I have as little sympathy for homeowners who were lured by low "teaser" mortgage rates as I do for people who buy a houseful of furniture and "make no payments for a year," then have their sofa set repossessed. However, I do feel for investors who trusted the advisers at their financial institutions, salespeople who said and perhaps even believed that ABCP was as solid an investment as a high-yield bond.

Many people write asking advice about various investments advertised in newspapers, on radio, or touted by cab drivers and brothers-in-law.

Many of these investment tips come with enough red flags that the usual caveat "if it seems too good to be true, it probably is," sounds enough of a warning bell.

But our financial institutions should be held to standards above those of people outside the industry. That isn't to say banks should have to hit clients over the head with warnings that shares in the New Sarepta Tire and Girdle Factory -- with apologies to my former colleague and cartoonist John Yardley Jones -- could go down in value and even become worthless. But if a banker can't explain an investment instrument with more clarity than the infield fly rule in baseball, it probably shouldn't be offered to retail investors.

The resounding complaints at Purdy Crawford's public gathering this week were not only that the proposed plan to rescue non-bank ABCP would cost members of the Retail Customers' Group much of their retirement savings, but also that his committee's plan was way too complicated to understand.

Years ago I questioned the wisdom of many hedge funds, citing their lack of transparency and convoluted use of derivatives, but their high minimum investment requirements kept most everyday investors safely away. I was repeatedly told by banks that derivatives were valuable catalysts of liquidity needed to keep financial markets flowing and accessible.

But with no system to publicly track and expose the movement of assets, you wound up with something like Portus Asset Management, where money from investors mysteriously became diamonds in the hands of a fund manager.

In recent weeks, we've heard from people who unwittingly parked money from the sale of one house into non-bank ABCP while awaiting purchase of another house, only to have assets frozen.

If one sensed a twinge of greed behind their investment motives, perhaps if they seemed willing to risk having their children go without shoes while mom and dad tried to win the lottery, they would receive little sympathy.

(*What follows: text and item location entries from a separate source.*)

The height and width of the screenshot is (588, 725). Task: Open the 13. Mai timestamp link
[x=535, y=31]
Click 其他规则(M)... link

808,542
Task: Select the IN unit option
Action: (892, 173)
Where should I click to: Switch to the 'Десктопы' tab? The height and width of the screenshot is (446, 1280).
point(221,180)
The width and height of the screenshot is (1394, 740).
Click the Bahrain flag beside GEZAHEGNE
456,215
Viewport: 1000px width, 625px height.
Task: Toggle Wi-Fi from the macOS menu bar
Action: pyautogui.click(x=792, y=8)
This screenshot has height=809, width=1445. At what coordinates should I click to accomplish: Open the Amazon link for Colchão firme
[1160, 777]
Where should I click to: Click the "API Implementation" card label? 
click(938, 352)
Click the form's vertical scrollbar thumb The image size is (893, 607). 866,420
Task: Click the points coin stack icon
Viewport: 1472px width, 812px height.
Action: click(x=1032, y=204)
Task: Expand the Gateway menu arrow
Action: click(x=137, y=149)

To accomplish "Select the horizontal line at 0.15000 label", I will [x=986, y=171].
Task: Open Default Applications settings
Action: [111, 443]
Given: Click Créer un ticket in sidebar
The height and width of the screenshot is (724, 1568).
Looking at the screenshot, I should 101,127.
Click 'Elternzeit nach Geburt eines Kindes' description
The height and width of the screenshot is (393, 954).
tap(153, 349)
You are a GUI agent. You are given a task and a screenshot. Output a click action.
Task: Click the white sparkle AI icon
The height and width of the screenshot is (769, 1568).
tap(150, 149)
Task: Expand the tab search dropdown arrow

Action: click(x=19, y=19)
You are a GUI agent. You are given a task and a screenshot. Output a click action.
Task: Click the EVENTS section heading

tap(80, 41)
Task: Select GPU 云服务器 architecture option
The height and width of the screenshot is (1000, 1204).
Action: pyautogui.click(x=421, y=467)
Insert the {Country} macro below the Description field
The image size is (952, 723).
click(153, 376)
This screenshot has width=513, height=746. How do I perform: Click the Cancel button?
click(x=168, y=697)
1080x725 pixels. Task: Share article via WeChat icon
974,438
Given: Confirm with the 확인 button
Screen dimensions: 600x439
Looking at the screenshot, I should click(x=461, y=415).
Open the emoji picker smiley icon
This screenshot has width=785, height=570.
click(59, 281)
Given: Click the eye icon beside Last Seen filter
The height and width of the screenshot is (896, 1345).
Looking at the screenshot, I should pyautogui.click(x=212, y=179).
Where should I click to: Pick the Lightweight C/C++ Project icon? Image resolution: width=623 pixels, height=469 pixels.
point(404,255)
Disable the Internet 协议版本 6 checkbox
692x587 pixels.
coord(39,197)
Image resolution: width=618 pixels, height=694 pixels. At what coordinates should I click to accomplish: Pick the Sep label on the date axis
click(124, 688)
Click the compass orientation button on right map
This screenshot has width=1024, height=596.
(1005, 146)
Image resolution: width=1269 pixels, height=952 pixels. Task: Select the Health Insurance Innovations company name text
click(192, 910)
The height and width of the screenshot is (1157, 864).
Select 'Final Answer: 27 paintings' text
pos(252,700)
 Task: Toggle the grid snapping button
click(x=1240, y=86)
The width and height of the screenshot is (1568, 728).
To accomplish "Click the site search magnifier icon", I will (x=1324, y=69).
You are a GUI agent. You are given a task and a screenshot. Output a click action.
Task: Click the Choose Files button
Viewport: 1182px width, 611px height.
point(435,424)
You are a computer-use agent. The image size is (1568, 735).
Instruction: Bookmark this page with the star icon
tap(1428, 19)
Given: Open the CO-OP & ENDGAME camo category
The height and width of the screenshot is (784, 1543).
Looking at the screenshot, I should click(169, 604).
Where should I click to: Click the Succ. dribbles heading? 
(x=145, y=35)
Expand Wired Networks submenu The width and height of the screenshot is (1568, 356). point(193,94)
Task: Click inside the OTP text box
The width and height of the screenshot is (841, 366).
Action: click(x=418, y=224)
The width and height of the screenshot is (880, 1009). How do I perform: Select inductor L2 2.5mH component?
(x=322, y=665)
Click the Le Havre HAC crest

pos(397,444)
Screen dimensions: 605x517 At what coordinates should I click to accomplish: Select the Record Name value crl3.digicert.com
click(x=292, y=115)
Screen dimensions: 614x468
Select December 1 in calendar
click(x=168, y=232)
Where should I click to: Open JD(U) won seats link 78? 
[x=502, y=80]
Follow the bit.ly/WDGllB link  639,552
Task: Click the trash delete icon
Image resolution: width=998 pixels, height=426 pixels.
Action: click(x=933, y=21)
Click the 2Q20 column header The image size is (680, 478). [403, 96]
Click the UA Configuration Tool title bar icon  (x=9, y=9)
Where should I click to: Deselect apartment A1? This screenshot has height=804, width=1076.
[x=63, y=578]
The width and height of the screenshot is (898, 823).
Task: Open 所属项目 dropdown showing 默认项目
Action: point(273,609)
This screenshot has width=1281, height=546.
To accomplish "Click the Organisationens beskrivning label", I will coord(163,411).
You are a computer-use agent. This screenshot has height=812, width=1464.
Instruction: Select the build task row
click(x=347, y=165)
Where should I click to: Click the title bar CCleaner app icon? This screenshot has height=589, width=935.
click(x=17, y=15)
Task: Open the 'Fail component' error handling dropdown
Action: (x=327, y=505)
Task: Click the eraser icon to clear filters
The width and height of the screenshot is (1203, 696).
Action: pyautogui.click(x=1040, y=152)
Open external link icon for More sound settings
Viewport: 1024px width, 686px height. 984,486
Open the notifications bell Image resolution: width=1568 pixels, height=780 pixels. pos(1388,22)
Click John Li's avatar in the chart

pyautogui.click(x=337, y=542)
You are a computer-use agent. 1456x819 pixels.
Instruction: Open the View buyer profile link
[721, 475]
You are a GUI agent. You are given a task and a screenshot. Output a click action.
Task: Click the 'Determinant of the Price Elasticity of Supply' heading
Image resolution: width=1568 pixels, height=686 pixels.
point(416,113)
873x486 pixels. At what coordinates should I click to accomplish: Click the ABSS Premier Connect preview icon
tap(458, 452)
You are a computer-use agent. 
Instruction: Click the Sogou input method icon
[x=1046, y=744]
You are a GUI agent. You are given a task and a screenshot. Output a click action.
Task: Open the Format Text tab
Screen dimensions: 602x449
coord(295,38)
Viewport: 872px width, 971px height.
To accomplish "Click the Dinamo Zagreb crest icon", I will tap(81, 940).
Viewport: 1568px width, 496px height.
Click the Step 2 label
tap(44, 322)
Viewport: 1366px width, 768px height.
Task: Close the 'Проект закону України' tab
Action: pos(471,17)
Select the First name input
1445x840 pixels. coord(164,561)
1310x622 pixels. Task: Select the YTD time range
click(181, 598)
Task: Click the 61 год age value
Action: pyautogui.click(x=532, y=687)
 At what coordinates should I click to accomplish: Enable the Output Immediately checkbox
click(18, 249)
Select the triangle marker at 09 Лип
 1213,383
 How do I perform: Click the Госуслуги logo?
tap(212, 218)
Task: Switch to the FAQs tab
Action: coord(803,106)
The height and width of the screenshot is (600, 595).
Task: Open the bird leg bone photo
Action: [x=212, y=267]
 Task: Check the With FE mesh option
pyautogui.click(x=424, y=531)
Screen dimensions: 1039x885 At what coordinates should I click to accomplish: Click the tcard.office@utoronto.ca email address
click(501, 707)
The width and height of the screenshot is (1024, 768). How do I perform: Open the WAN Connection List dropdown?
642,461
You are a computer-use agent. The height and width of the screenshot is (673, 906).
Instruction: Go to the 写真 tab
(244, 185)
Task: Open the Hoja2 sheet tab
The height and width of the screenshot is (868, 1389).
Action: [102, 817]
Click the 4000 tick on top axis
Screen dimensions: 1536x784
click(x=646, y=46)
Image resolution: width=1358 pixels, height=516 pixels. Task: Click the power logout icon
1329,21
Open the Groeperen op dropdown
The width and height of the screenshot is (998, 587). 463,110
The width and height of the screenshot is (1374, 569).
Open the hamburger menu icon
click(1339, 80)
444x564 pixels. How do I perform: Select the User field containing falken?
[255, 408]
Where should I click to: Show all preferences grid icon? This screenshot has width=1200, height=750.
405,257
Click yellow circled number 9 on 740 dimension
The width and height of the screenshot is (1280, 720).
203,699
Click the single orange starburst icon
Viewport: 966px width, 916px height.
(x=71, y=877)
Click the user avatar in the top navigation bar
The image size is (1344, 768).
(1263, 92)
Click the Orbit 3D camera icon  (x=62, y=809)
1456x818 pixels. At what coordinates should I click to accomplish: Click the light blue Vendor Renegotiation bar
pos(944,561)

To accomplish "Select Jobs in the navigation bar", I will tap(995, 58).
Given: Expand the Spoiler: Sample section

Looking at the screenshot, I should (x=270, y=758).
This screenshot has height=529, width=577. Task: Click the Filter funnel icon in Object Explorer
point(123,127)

Or if these investment offers came from a flyer in the mail addressed to "occupant" or an e-mail message from Nigeria requesting the number of a bank account in which to deposit lottery winnings, you would shake your head at the lack of due diligence.

But the optics in this case is that good people placed trust in a product unfit for public consumption, not unlike tainted blood transfusions or poisoned pet food or toys with lead.

The normal course would be to get the product off the shelf, put in checks and balances to make sure another like it cannot appear again, and have the offending parties compensate the victims.

The problem here is that some unwitting larger parties passed the tainted goods to unwitting smaller parties, like Canaccord Capital and Credential Securities, who can't afford to fully compensate their victims. In the meantime, nothing's being done to keep another tainted product from going on the shelves.